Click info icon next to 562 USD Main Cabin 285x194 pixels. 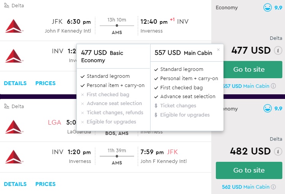pyautogui.click(x=273, y=187)
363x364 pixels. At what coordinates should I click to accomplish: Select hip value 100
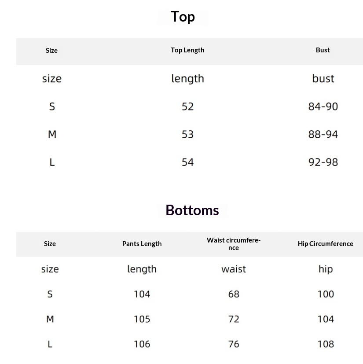[x=326, y=294]
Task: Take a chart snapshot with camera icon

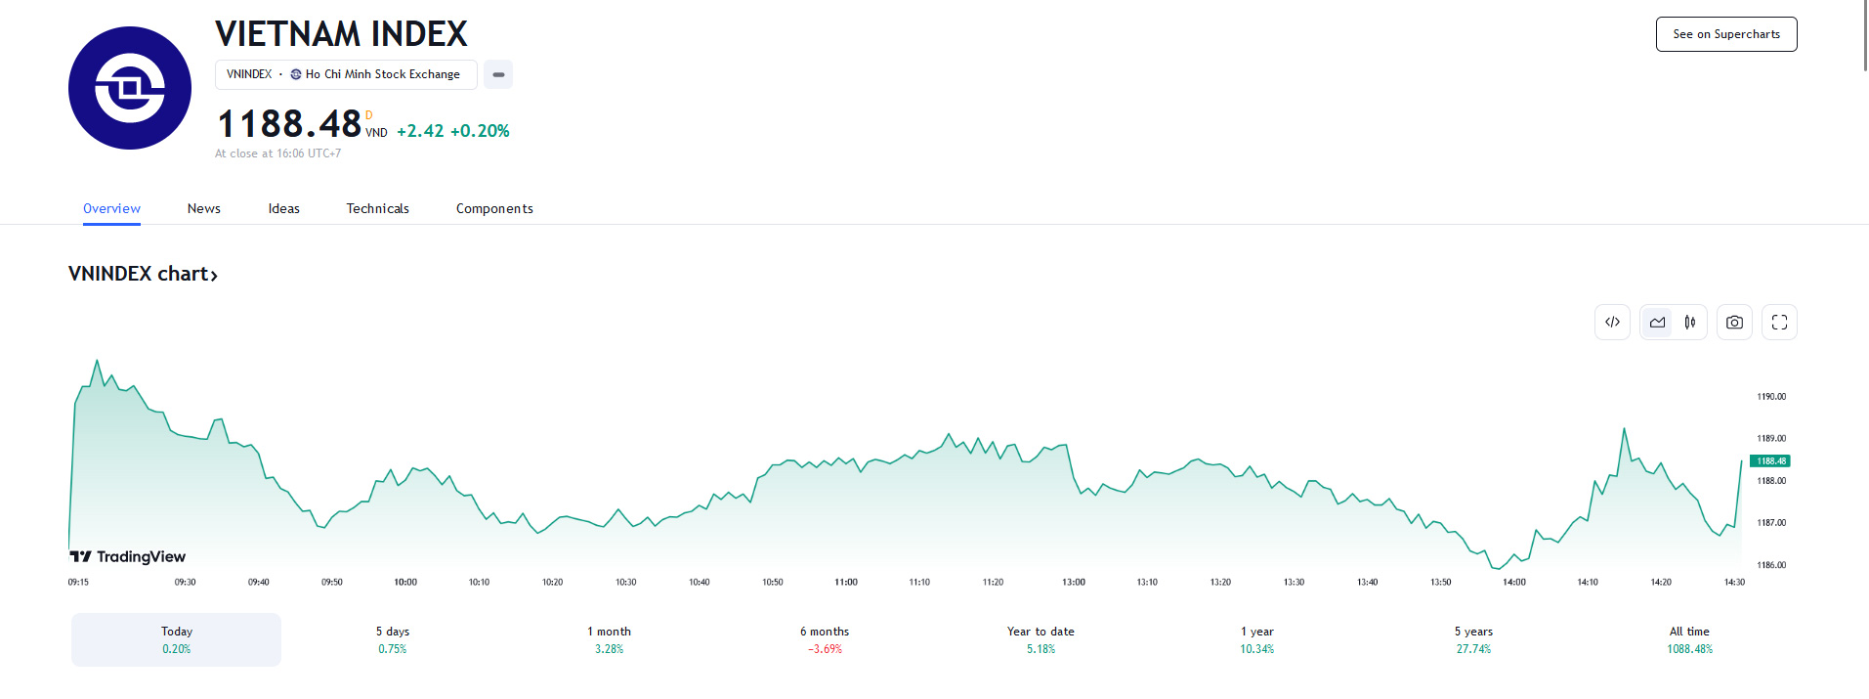Action: pos(1734,323)
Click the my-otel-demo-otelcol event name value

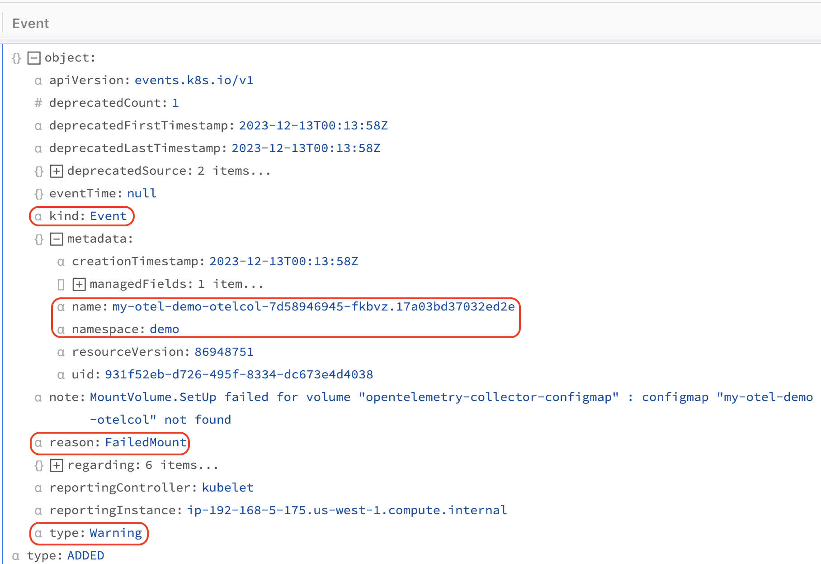[x=313, y=307]
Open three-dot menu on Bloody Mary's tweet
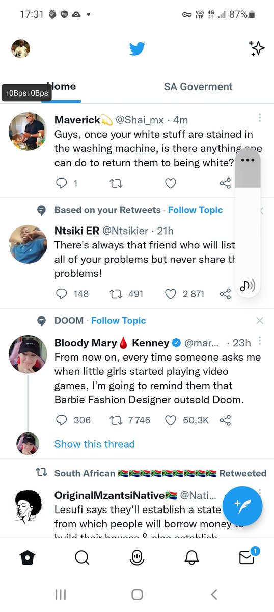This screenshot has height=612, width=274. 260,341
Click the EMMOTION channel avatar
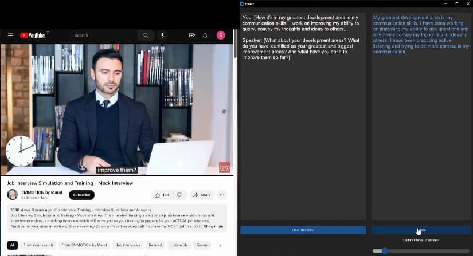This screenshot has height=256, width=473. tap(12, 195)
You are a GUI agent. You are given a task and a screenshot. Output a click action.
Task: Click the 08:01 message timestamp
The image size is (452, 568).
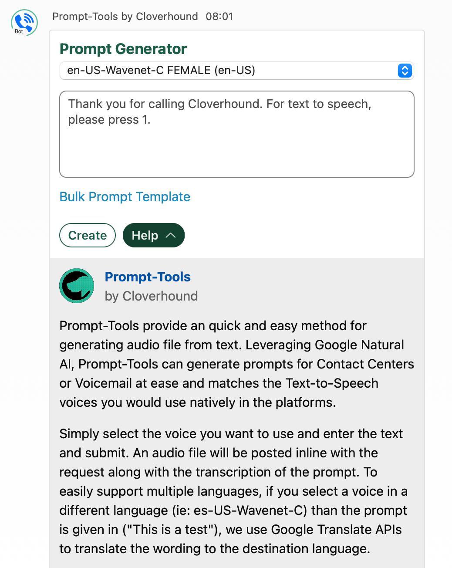[x=219, y=17]
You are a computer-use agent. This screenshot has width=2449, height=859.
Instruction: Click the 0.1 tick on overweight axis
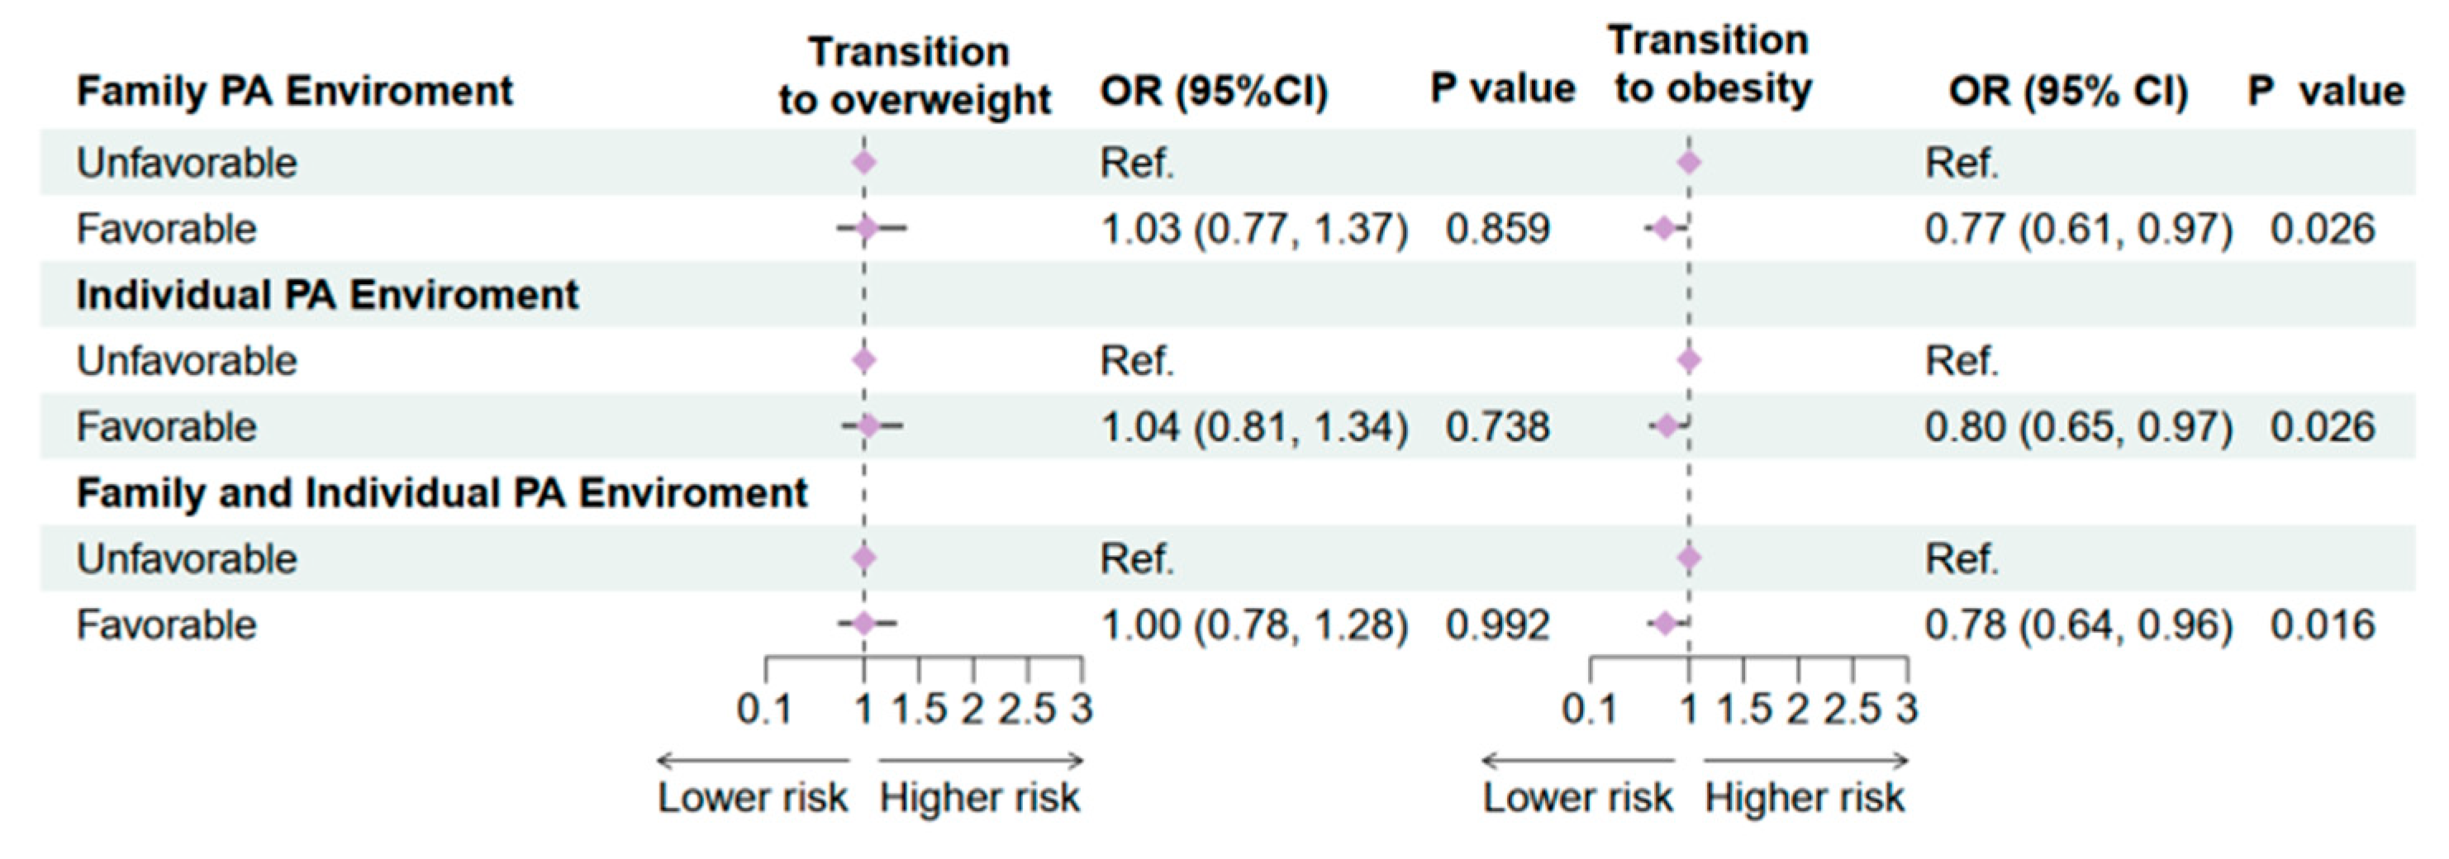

__Problem requirements__:
From the line with "You are a computer-use" through the final line of the data above, copy everything exactly, both ends included, but not the pictures.

__Task answer__:
You are a computer-use agent. This screenshot has width=2449, height=859.
Instruction: Click the 0.1 tick on overweight axis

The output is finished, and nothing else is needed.